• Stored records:
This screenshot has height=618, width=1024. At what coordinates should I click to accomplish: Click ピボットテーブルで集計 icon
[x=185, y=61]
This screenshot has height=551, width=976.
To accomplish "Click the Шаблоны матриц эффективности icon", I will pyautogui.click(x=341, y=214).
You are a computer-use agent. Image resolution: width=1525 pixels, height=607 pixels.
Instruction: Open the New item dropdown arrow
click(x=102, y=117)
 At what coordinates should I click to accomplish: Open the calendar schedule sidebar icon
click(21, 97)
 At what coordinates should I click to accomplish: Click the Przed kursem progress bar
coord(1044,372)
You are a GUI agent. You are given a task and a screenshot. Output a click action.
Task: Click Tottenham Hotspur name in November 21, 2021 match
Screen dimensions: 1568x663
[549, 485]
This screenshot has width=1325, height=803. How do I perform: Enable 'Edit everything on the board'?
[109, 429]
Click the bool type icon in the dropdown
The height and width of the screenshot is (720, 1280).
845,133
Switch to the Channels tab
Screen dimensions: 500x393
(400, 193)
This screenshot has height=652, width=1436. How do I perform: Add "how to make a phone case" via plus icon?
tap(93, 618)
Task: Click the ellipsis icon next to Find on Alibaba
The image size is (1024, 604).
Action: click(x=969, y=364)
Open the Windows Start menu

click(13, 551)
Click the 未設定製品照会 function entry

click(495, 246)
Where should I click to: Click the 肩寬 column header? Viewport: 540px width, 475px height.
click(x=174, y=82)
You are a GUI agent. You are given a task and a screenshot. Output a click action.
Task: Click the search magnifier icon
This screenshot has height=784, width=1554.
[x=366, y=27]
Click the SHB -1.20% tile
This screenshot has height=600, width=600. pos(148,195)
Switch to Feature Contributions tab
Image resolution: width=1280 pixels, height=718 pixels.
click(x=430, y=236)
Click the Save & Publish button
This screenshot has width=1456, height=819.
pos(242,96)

• Task requirements: Each record above, in full: retype it verbatim.

• Task output:
This screenshot has height=618, width=1024. At what coordinates should I click to accomplish: Click ピボットテーブルで集計 icon
[x=185, y=61]
This screenshot has height=551, width=976.
To accomplish "Click the Шаблоны матриц эффективности icon", I will pyautogui.click(x=341, y=214).
You are a computer-use agent. Image resolution: width=1525 pixels, height=607 pixels.
Instruction: Open the New item dropdown arrow
click(x=102, y=117)
 At what coordinates should I click to accomplish: Open the calendar schedule sidebar icon
click(21, 97)
 At what coordinates should I click to accomplish: Click the Przed kursem progress bar
coord(1044,372)
You are a GUI agent. You are given a task and a screenshot. Output a click action.
Task: Click Tottenham Hotspur name in November 21, 2021 match
Screen dimensions: 1568x663
[549, 485]
This screenshot has width=1325, height=803. How do I perform: Enable 'Edit everything on the board'?
[109, 429]
Click the bool type icon in the dropdown
The height and width of the screenshot is (720, 1280).
845,133
Switch to the Channels tab
Screen dimensions: 500x393
(400, 193)
This screenshot has height=652, width=1436. How do I perform: Add "how to make a phone case" via plus icon?
tap(93, 618)
Task: Click the ellipsis icon next to Find on Alibaba
The image size is (1024, 604).
Action: click(x=969, y=364)
Open the Windows Start menu

click(13, 551)
Click the 未設定製品照会 function entry

click(495, 246)
Where should I click to: Click the 肩寬 column header? Viewport: 540px width, 475px height.
click(x=174, y=82)
You are a GUI agent. You are given a task and a screenshot. Output a click action.
Task: Click the search magnifier icon
This screenshot has height=784, width=1554.
[x=366, y=27]
Click the SHB -1.20% tile
This screenshot has height=600, width=600. pos(148,195)
Switch to Feature Contributions tab
Image resolution: width=1280 pixels, height=718 pixels.
click(x=430, y=236)
Click the Save & Publish button
This screenshot has width=1456, height=819.
pos(242,96)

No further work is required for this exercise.